A recent editorial in Business Day raised a perennial governance hot potato: just how many boards should a single individual be able to serve on? The tenor of the article was that the current chair of Capitec should focus on that role, and risked being distracted by chairing two other boards as well.

“The view that the more complex and large an institution is, the more time the chair or board member should have to devote to it has some merit,” says Parmi Natesan, CEO, the Institute of Directors in South Africa. “For example, the decision by the current chair of Eskom to resign as chair of a large bank to concentrate on leading the power utility’s board was probably a wise move.

“However, because organisations are of varying sizes and degrees of complexity, and individuals have different capacities, the IoDSA does not believe it makes sense to attempt to create a hard-and-fast rule about how many boards an individual should be able to chair or, indeed, sit on.”

She argues that it remains up to each organisation to determine how much time each board member’s role requires, and to ensure that current or prospective board members can commit to that.

The individual director’s ability, experience and capacity would also be factors to consider.

In addition, board chairs and directors (especially those serving on key board committees) need to have the flexibility to ramp up the time they devote to their work during periods of crisis. Individuals who are fully committed will not have that flexibility.

In view of the growing realisation that governance plays a crucial role in ensuring corporate sustainability, investors are starting to take note of how many boards non-executive directors serve on. In the United Kingdom and United States, institutional investors (often via proxy services) oppose the appointment of directors with more than five board seats. In India, by contrast, the legal limit of directorships is 20.
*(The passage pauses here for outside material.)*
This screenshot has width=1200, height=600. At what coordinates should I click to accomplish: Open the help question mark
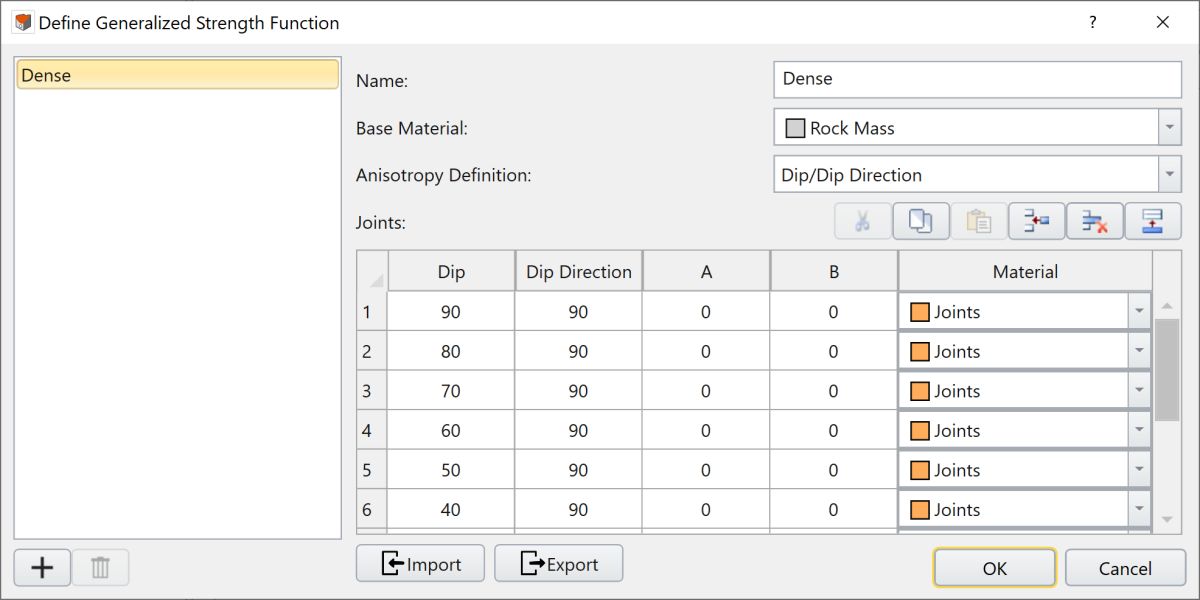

King IV addresses the problem by recommending transparency, advising independent non-executive directors to detail their other board commitments and to provide a written undertaking that they have enough time to discharge their board responsibilities.

“Given the importance of the director’s role, it might make sense for boards to formalise the minimum amount of time that each role requires. The overriding principle is that the issue needs to be thoroughly ventilated and minuted to ensure there is consensus about what the role demands, and whether each director can give the time needed,” she concludes. “The Nominations Committee also plays a key role in monitoring the attendance and involvement of board members, and should act swiftly where there are capacity concerns.”